Fix: Integrate generation into CI pipelines with checksum verification. Schedule periodic regeneration against staging environments. Fail builds when generated types diverge from committed versions, forcing developers to review and accept contract changes.
5. Circular Reference and Deep Nesting Crashes
Explanation: Some APIs return deeply nested or self-referential structures (e.g., comment threads, organizational hierarchies). Naive inference can trigger stack overflows or generate infinitely recursive types.
Fix: Limit inference depth via configuration flags. Use OpenAPI spec generation for complex graphs, as specs explicitly define reference boundaries. Manually prune non-essential nested objects before generation.
6. Semantic Type Misclassification
Explanation: The CLI may incorrectly infer a string field as a date or UUID based on format matching, when the API actually returns arbitrary strings.
Fix: Review generated semantic types before committing. Override incorrect inferences using post-generation type assertions or configuration rules. Maintain a type refinement layer for edge cases where format detection is ambiguous.
7. Mixing Build-Time and Runtime Concerns
Explanation: Importing generated Zod schemas directly into browser bundles increases payload size and introduces unnecessary validation overhead for trusted internal data.
Fix: Separate type generation from runtime validation. Use generated interfaces for compile-time safety across the application. Reserve Zod schemas for boundary layers (API clients, form handlers, external data ingestion). Implement code splitting to load validation schemas only when needed.
Production Bundle
Action Checklist
Decision Matrix
| Scenario | Recommended Approach | Why | Cost Impact |
|---|
| Third-party API with live docs | from-url with aggregation | Payloads reflect actual behavior, specs often lag | Low (seconds per endpoint) |
| Internal microservice with OpenAPI spec | from-openapi | Spec is authoritative, covers all schemas | Low (one-time setup) |
| Legacy database export / CSV migration | from-csv | No live endpoint available, schema must be inferred | Medium (requires data sampling) |
| Authenticated enterprise API | from-url + .snaptyperc | Centralized auth management, DRY header configuration | Low (config overhead) |
| High-traffic client application | Types only, skip Zod | Minimize bundle size, validation handled server-side | Low (reduced payload) |
| Rapid prototyping / MVP | from-url + --zod | Speed over precision, validation catches early bugs | Low (fast iteration) |
Configuration Template
Create a .snaptyperc file at the project root to centralize defaults and authentication:
{
"outputDirectory": "src/contracts",
"generateZod": true,
"inferenceDepth": 4,
"semanticDetection": true,
"headers": {
"Authorization": "Bearer ${API_TOKEN}",
"X-Client-Version": "2.1.0",
"Accept": "application/json"
},
"overrides": {
"dateFields": ["createdAt", "updatedAt", "shippedAt"],
"uuidFields": ["id", "trackingId", "referenceId"]
}
}
CLI commands automatically inherit these settings.
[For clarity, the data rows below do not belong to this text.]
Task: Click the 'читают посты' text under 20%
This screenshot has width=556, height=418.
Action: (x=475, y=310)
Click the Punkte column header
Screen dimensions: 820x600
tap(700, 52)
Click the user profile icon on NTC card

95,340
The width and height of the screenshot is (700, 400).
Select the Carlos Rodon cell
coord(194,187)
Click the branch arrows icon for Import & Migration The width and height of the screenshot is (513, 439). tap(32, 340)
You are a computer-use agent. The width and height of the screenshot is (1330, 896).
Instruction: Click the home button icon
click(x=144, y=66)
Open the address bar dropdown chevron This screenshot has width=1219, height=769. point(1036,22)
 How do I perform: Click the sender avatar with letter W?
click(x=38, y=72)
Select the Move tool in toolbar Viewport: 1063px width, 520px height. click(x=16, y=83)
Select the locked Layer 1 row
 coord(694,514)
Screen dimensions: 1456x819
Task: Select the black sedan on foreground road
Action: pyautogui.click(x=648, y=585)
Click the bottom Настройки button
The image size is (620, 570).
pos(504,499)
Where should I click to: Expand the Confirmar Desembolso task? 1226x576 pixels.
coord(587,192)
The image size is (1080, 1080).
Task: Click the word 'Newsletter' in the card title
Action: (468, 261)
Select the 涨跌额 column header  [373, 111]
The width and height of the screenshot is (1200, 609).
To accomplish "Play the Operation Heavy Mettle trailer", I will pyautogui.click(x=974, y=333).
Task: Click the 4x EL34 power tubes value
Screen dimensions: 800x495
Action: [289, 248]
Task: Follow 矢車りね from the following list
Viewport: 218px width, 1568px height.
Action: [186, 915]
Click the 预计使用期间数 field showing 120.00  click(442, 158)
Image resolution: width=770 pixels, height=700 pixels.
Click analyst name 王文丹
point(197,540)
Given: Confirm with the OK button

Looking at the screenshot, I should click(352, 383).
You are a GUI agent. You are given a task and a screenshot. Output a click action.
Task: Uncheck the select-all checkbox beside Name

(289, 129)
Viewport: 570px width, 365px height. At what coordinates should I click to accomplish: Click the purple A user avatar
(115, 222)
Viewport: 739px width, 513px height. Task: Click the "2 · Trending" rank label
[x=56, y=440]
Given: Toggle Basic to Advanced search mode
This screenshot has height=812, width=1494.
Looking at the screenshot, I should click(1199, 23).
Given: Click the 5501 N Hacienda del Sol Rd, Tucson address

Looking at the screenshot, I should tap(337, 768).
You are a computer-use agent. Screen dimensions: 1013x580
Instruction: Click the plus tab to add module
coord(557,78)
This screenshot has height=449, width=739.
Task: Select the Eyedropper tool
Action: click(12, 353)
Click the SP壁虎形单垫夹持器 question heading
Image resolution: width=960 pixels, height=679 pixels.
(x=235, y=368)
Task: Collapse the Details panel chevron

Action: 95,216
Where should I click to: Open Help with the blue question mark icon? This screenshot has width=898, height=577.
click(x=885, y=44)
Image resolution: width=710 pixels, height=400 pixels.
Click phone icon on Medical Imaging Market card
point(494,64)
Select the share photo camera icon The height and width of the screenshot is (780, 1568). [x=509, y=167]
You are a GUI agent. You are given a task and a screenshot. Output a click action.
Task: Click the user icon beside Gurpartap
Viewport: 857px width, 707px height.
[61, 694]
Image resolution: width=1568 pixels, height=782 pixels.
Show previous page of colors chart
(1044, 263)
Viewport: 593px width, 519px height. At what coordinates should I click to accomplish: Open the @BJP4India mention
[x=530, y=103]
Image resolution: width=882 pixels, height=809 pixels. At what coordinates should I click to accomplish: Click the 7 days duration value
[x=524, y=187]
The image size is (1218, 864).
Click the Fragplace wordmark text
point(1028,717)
Endpoint-specific flags override configuration values when provided.
Quick Start Guide
- Initialize the project: Run
npx snaptype from-url https://api.example.com/v1/status --zod -o src/contracts/status.ts to verify connectivity and output structure.
- Configure defaults: Create
.snaptyperc with your base URL, authentication headers, and output preferences.
- Generate core contracts: Run generation commands for your primary endpoints. Review inferred types and Zod schemas for accuracy.
- Integrate into workflow: Add generation scripts to
package.json and configure CI to run them on API dependency updates.
- Validate at boundaries: Import generated Zod schemas in API client layers to enforce runtime validation before data enters application state.
Data-driven type generation transforms API integration from a manual, error-prone process into a deterministic, maintainable workflow. By treating payloads as the source of truth and automating contract synchronization, teams eliminate guesswork, reduce maintenance overhead, and enforce runtime safety without sacrificing development velocity.